Ein Vorgehen, das in unserer modernen Gesellschaft, die über Vaterschaftsurlaube und Frauenquoten diskutiert, undenkbar erscheint. Dennoch verharren die Rollenbilder bezüglich der Stellung der Frau innerhalb der Familie vielerorts auf den althergebrachten Vorstellungen. Der Mann kümmert sich oft zu hundert Prozent um die finanzielle Sicherheit der Familie und die Frau um Haushalt und Kindererziehung. Genau so, wie es die bürgerliche Schicht im 19. Jahrhundert vorgelebt hatte.
Aufgrund der mit der Industrialisierung einhergehenden sozialen Frage erging es den Frauen aus der Arbeiterschicht anders. Sie sahen sich oft gezwungen, in den Fabriken mitzuarbeiten, wodurch sie sich mit Haushalt und Kindererziehung einer hohen Belastung aussetzen. Die Fabrikarbeit der Frauen (und Kinder), die Wohnungsnot in den Grossstädten, die Prostitution und die Ausbreitung von Geschlechtskrankheiten waren Themen, die im späten 19. Jahrhundert in der internationalen und auch der hiesigen Öffentlichkeit hitzig diskutiert wurden. Man befürchtete den Verlust der bürgerlichen Ordnung und Sitte.
Um diesem Problem entgegenzuwirken, wurden ab 1875 erste Sittlichkeitsvereine gegründet. Deren Mitglieder waren vorwiegend unverheiratete Frauen aus der Oberschicht. Die erklärten Ziele dieser Vereine: die Gleichberechtigung der Frauen sowie die Abschaffung der Prostitution.
Junge Frauen aus der Arbeiterschicht galten als am meisten «gefährdet», sexuell ausgebeutet zu werden. Sie würden von ihren Eltern zur Ausbildung und zur Arbeit in die «verderblichen» Städte geschickt, hiess es. Dort waren sie unbeaufsichtigt und somit zahlreichen moralischen Gefahren ausgesetzt.
Diese Frauen sollten geschützt und vom Laster fern gehalten werden. Gleichzeitig sollten ihnen mütterliche und aufopfernde Charakterzüge eingeimpft werden. Im Jahr 1875 wurde in der Westschweiz ein erstes Mädchenasyl gegründet, das junge Frauen vor Versuchungen schützen wollte. Bald verbreiteten sich solche Mädchenasyle schweizweit. Denn der Heimaufenthalt galt als ideale Lösung, um weibliche Jugendliche aus ihrer gewohnten Umgebung herauszunehmen, sie positiv zu beeinflussen und ihnen zu ihrer gesellschaftlich erwünschten Rolle als Hausfrau und Mutter zu verhelfen.
Auch in dem 1888 eingerichteten «Asyl für schutzbedürftige Mädchen» in St.Gallen zielten alle Massnahmen auf die Integration in die bürgerliche Gesellschaft ab. Die Sittlichkeitsvereine durften sich über grossen Zulauf freuen. Allein im Kanton St. Gallen gab es um die Jahrhundertwende knapp 90 solcher Frauenunterstützungsvereine. Die Stadt St. Gallen war im 19. Jahrhundert stark gewachsen und übte eine gewisse Attraktivität auf junge Frauen aus. Der städtische Frauenverein wollte jenen Frauen helfen, die ihnen von Eltern, Vormundschafts- oder Armenbehörden zugewiesen worden waren.

Datenauszug:

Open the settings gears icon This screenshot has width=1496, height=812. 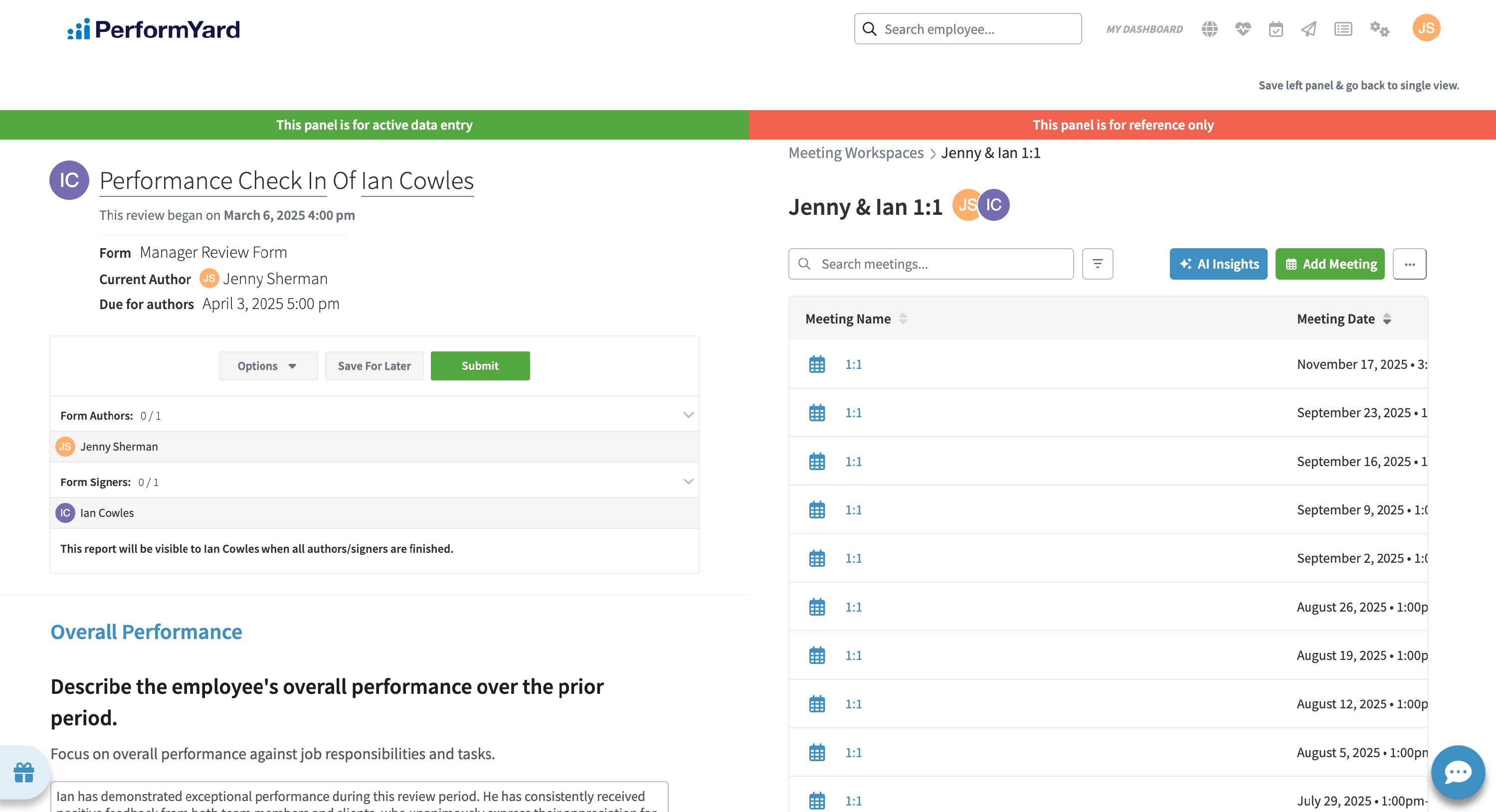tap(1379, 29)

Anforderungen:
Beantworte anhand des Textes über die Mädchenasyle diese drei Fragen:
1. Wer waren vorwiegend die Mitglieder der Sittlichkeitsvereine?
2. In welcher Region wurde 1875 ein erstes Mädchenasyl gegründet?
3. Wie viele Frauenunterstützungsvereine gab es um die Jahrhundertwende allein im Kanton St. Gallen?

Antwort zur Aufgabe:
1. Unverheiratete Frauen aus der Oberschicht.
2. In der Westschweiz.
3. Knapp 90.